Written task :: Reproduce the entries below, substituting "Window" for every occurrence of "Viewport" and leaving everything else unchanged.

Dataset entries ::
begin

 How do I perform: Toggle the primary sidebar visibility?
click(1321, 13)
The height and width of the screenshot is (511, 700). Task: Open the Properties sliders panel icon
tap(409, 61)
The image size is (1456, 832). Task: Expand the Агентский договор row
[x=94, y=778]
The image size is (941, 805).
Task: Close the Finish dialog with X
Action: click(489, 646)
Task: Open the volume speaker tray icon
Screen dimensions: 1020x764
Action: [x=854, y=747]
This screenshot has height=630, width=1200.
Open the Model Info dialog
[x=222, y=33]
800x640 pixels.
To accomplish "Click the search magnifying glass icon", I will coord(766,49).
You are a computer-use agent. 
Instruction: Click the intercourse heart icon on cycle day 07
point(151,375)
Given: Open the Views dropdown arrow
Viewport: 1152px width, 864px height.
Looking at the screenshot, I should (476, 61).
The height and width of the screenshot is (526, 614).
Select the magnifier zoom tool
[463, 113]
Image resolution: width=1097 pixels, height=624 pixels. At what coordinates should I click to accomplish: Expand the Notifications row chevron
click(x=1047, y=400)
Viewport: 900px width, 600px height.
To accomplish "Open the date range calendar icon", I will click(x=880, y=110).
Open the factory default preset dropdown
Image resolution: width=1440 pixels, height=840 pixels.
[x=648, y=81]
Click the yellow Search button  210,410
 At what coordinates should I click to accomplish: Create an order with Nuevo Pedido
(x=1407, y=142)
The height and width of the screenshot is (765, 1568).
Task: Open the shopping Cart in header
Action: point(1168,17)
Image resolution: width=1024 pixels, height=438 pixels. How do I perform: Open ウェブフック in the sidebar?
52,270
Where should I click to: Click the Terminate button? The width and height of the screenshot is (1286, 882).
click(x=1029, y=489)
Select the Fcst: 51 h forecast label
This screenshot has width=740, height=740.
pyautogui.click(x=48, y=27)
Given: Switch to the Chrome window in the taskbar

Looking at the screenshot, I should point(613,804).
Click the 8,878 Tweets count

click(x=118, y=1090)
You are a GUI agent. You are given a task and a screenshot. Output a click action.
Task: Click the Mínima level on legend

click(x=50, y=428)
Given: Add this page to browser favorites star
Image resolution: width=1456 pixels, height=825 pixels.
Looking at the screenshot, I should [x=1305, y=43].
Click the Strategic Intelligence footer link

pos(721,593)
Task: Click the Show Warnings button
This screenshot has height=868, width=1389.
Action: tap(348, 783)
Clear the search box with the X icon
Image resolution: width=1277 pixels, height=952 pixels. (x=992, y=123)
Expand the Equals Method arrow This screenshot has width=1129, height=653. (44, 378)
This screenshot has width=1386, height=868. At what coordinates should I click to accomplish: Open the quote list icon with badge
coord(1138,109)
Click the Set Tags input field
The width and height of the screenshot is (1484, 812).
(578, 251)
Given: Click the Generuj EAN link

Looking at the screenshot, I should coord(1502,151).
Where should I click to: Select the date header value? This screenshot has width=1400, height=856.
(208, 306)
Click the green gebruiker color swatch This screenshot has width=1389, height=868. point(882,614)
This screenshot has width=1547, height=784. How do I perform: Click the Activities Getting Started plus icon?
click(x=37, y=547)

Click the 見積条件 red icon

end

Output of the task ::
 How do I perform: Toggle the primary sidebar visibility?
click(1321, 13)
The height and width of the screenshot is (511, 700). Task: Open the Properties sliders panel icon
tap(409, 61)
The image size is (1456, 832). Task: Expand the Агентский договор row
[x=94, y=778]
The image size is (941, 805).
Task: Close the Finish dialog with X
Action: click(489, 646)
Task: Open the volume speaker tray icon
Screen dimensions: 1020x764
Action: [x=854, y=747]
This screenshot has height=630, width=1200.
Open the Model Info dialog
[x=222, y=33]
800x640 pixels.
To accomplish "Click the search magnifying glass icon", I will coord(766,49).
You are a computer-use agent. 
Instruction: Click the intercourse heart icon on cycle day 07
point(151,375)
Given: Open the Views dropdown arrow
Window: 1152px width, 864px height.
Looking at the screenshot, I should (476, 61).
The height and width of the screenshot is (526, 614).
Select the magnifier zoom tool
[463, 113]
Image resolution: width=1097 pixels, height=624 pixels. At what coordinates should I click to accomplish: Expand the Notifications row chevron
click(x=1047, y=400)
Window: 900px width, 600px height.
To accomplish "Open the date range calendar icon", I will click(x=880, y=110).
Open the factory default preset dropdown
Image resolution: width=1440 pixels, height=840 pixels.
[x=648, y=81]
Click the yellow Search button  210,410
 At what coordinates should I click to accomplish: Create an order with Nuevo Pedido
(x=1407, y=142)
The height and width of the screenshot is (765, 1568).
Task: Open the shopping Cart in header
Action: point(1168,17)
Image resolution: width=1024 pixels, height=438 pixels. How do I perform: Open ウェブフック in the sidebar?
52,270
Where should I click to: Click the Terminate button? The width and height of the screenshot is (1286, 882).
click(x=1029, y=489)
Select the Fcst: 51 h forecast label
This screenshot has width=740, height=740.
pyautogui.click(x=48, y=27)
Given: Switch to the Chrome window in the taskbar

Looking at the screenshot, I should point(613,804).
Click the 8,878 Tweets count

click(x=118, y=1090)
You are a GUI agent. You are given a task and a screenshot. Output a click action.
Task: Click the Mínima level on legend

click(x=50, y=428)
Given: Add this page to browser favorites star
Image resolution: width=1456 pixels, height=825 pixels.
Looking at the screenshot, I should [x=1305, y=43].
Click the Strategic Intelligence footer link

pos(721,593)
Task: Click the Show Warnings button
This screenshot has height=868, width=1389.
Action: tap(348, 783)
Clear the search box with the X icon
Image resolution: width=1277 pixels, height=952 pixels. (x=992, y=123)
Expand the Equals Method arrow This screenshot has width=1129, height=653. (44, 378)
This screenshot has width=1386, height=868. At what coordinates should I click to accomplish: Open the quote list icon with badge
coord(1138,109)
Click the Set Tags input field
The width and height of the screenshot is (1484, 812).
(578, 251)
Given: Click the Generuj EAN link

Looking at the screenshot, I should coord(1502,151).
Where should I click to: Select the date header value? This screenshot has width=1400, height=856.
(208, 306)
Click the green gebruiker color swatch This screenshot has width=1389, height=868. point(882,614)
This screenshot has width=1547, height=784. How do I perform: Click the Activities Getting Started plus icon?
click(x=37, y=547)

Click the 見積条件 red icon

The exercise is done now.